Emang kenyataan weekend-nya kemarin berjalan menakjubkan, kok. Ya mohon maaf saja kalau Igor kurang beruntung dalam hal satu itu. Nggak ada yang bisa Mail lakukan. Masa iya, Mail mau berinisiatif ngasih Igor les privat?

"Gimana SG? Ada hasil?" Sampai di ruangan Mail, sambil menaruh cangkir Mail ke hadapan pemiliknya, Oscar nanya duluan. Padahal harusnya dia yang report ke Mail perihal hasil surveynya ke Bali kemarin.

"Belum." Mail menghirup long black-nya dalam-dalam, kemudian menyesap dengan khidmat, hingga ... satu alisnya terangkat tinggi-tinggi. "It's a no."

Oscar berdecak. "Bukan buat tester, kali. Ini dikasih orang. Buat konsumsi pribadi."

"Tapi mungkin masih bisa diselametin kalo Aryo yang bikin."

Oscar nggak sakit hati. Udah hampir sepuluh tahun jadi asisten ini tukang kopi. Udah nggak terhitung berapa kali dia bilang Oscar nggak bisa bikin kopi. "Okay, back to business. SG gimana?"

Mail meletakkan kembali cangkirnya ke meja. Tidak berselera. "Bikin keputusan nggak secepet itu kali. Nilainya bukan cuma semilyar-dua milyar."

"Oh ... kirain udah langsung ada kabar bagus. Soalnya muka lo terlalu tenang buat orang yang seminggu kemarin kayak kebakaran jenggot." Oscar menyalakan layar ponsel, mengecek memo. "Hmm, kalau gitu, sementara kita fokus ke project pembukaan baru aja. Igor udah majuin semua timeline ke Q1 tahun depan. Daftar ruko yang bisa lo survey mulai hari ini juga udah ada. Abis ini gue sortir, biar urut dari yang paling potensial."

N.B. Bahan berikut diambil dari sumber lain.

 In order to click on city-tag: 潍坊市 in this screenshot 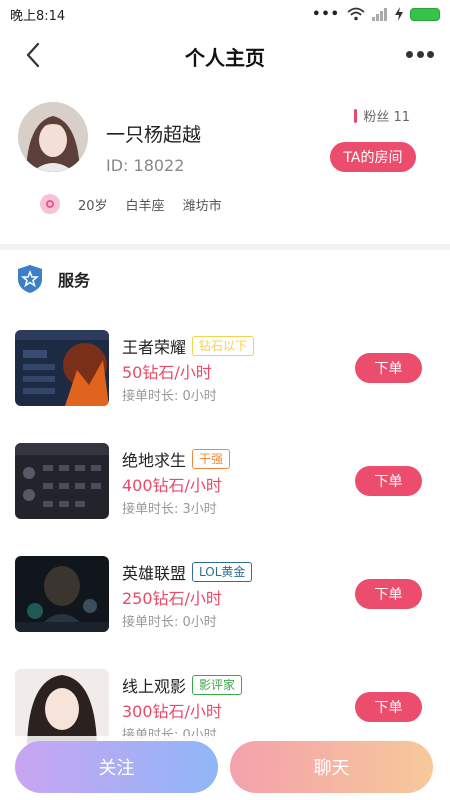, I will do `click(202, 206)`.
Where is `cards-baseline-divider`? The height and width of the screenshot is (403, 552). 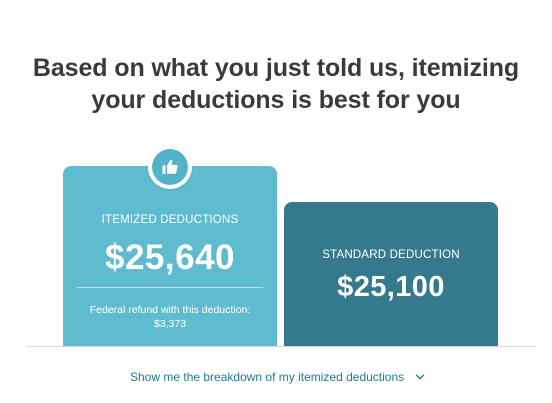 cards-baseline-divider is located at coordinates (281, 346).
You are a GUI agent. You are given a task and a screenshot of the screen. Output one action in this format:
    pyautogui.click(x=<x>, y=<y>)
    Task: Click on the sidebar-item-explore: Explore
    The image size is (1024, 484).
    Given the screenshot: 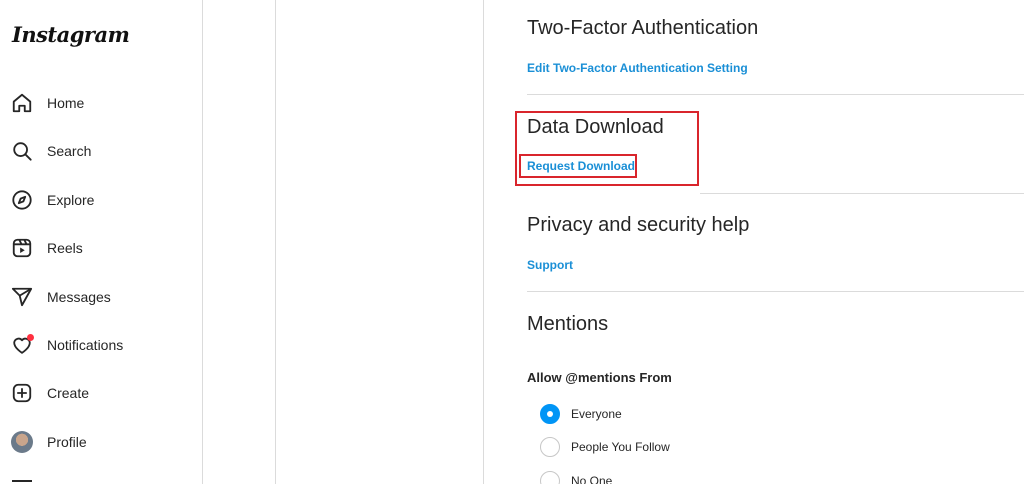 What is the action you would take?
    pyautogui.click(x=100, y=200)
    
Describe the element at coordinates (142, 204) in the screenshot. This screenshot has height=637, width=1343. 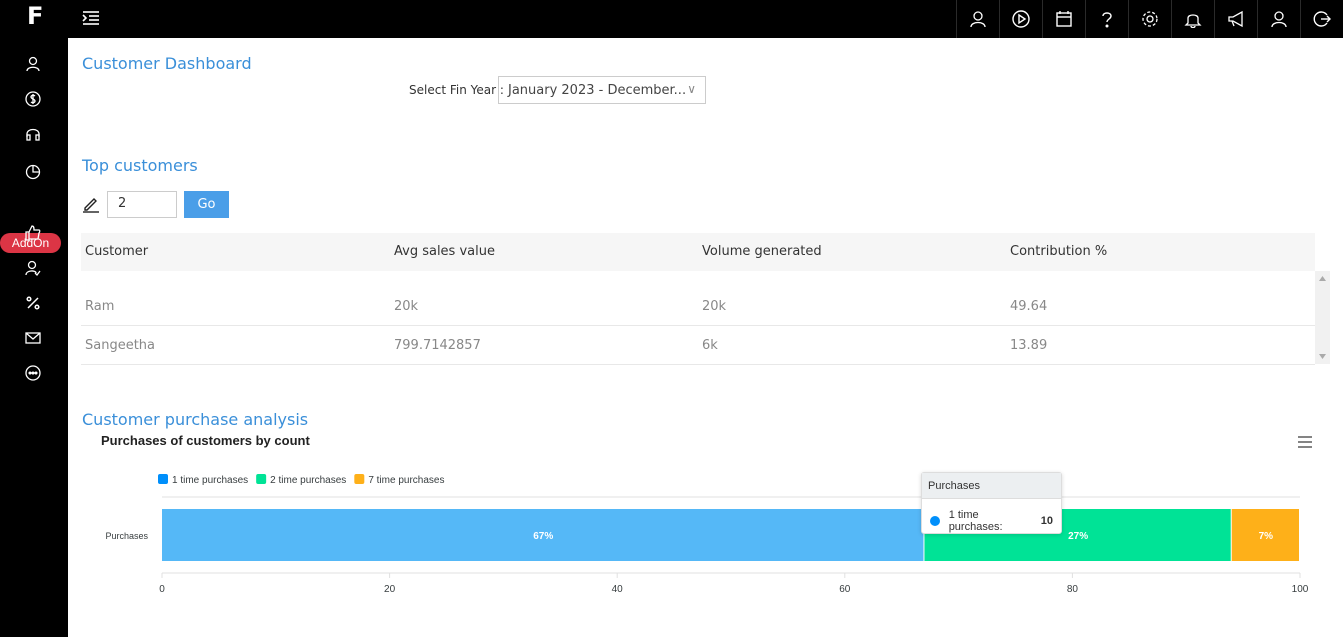
I see `top-count-input: 2` at that location.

"Udah? Cepet amat? Kapan dia ngerjainnya?"

"Weekend, maybe? Bela-belain nggak tidur biar nanti libur Nataru bisa tenang, nggak lo gangguin mulu."

"Astaghfirullah, suudzon amat. Kemarin-kemarin pas dia honeymoon juga gue yang dituduh gangguin, padahal nggak sekalipun gue nge-WA atau telpon dia. Cek aja HP gue kalo nggak percaya!"

Oscar cuma mengangkat bahu sementara Mail mulai menyalakan PC.

"Bali gimana?" Akhirnya ganti si Bos yang nanya.

"Yang gue kirim Jumat sore udah lo cek?"

"Udah."

"Ya udah, itu. Aman. Hasil kerjaan tukang rapi seperti biasa, nggak ada kesalahan sampe kudu bongkar ulang segala macem. Paling minggu-minggu depan, kelar pasang atap, baru deh lo kudu ke sana buat ngecek terakhir sebelum mulai finishing."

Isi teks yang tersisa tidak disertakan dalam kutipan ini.